Vector of Vectors in C++ STL
- Vector of Vectors is a two-dimensional vector with a variable number of rows where each row is considered as a vector.
- Each index of vector stores a vector in it. It can be accessed or traversed using iterators.
- Basically, it can be considered as the array of vectors with dynamic properties.
- Syntax:
- vector<vector<data_type>> vector_name;
Example code to visualize Vector of Vectors in C++:
//C++ program to visualize Vector of Vectors
#include <iostream>
#include <vector>
using namespace std;
// Defining the rows and columns of
// vector of vectors
#define row 3
#define col 3
int main()
{
// Initializing the vector of vectors
vector<vector<int> > a;
// Elements to insert in column
int num = 10;
// Inserting elements into vector
for (int i = 0; i < row; i++) {
// Vector to store column elements
vector<int> a1;
//pushing values in vector ‘a1’
for (int j = 0; j < col; j++) {
a1.push_back(num);
num += 5;
}
// for creating a 2D vector ‘a’ pushing 1D vector ‘a1’ into it
a.push_back(a1);
}
// Displaying the 2D vector ‘a’
cout<<"2D vector contains:"<<"\n";
for (int i = 0; i < a.size(); i++) {
for (int j = 0; j < a[i].size(); j++)
cout << a[i][j] << " ";
cout << endl;
}
//Deleting in 2D vector ‘a’
a[2].pop_back();
a[1].pop_back();
cout<<"2D vector traversal after deletion:"<<"\n";
//Traversing in 2D vector ‘a’ using iterator after deletion
for (int i = 0; i < a.size(); i++) {
for (
auto it = a[i].begin();
it != a[i].end(); it++)
cout << *it << " ";
cout << endl;
}
return 0;
}
Output:
Advantages of Vectors
- It is dynamic in nature.
- Elements can be inserted, deleted easily.

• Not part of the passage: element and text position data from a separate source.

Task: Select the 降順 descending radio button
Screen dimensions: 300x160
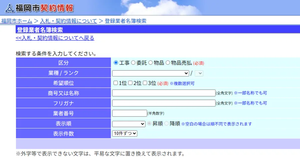Action: [x=167, y=124]
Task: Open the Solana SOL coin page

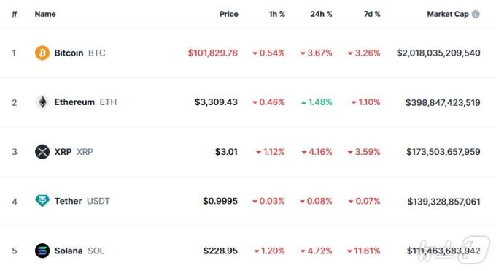Action: pyautogui.click(x=79, y=251)
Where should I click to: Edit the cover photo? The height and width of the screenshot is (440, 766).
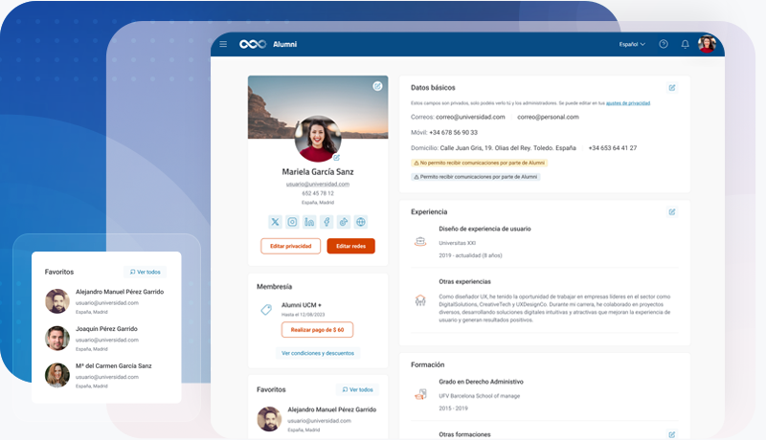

- Multiple objects can be stored.
- It is very easy to copy vectors from one to another by just using assignment operator.
Disadvantages of Vectors
- Memory consumption is more.
- It is not indexed.
- It doesn’t use contiguous memory.
Advantages of Arrays
- It supports random access to it’s members.
- It is more appropriate in storing a fixed number of elements.
- Uses contiguous memory.
- It is indexed.
- It is easy to sort in arrays.
Disadvantages of Arrays
- Dynamic creation of arrays is not possible.
- It cannot store multiple data types.
- Deletion of elements is not easy.
Summary
As we have learned about C++ vectors, it is clear that it is a data structure that not only acts as a dynamic array but also ensures quick and random access of elements pertaining to that vector. Now, you can easily insert, delete, traverse, and modify elements in vectors as well as manage computer memory in an efficient manner.We can now understand where to apply vectors and where to apply arrays in a program.Vectors are an important concept for every C++ professional.
With this, we come to the end of this article on Vectors in C++. I hope you got an idea of how to use and where to use vectors in C++ programs. I hope you all got an idea of how arrays differ from vectors.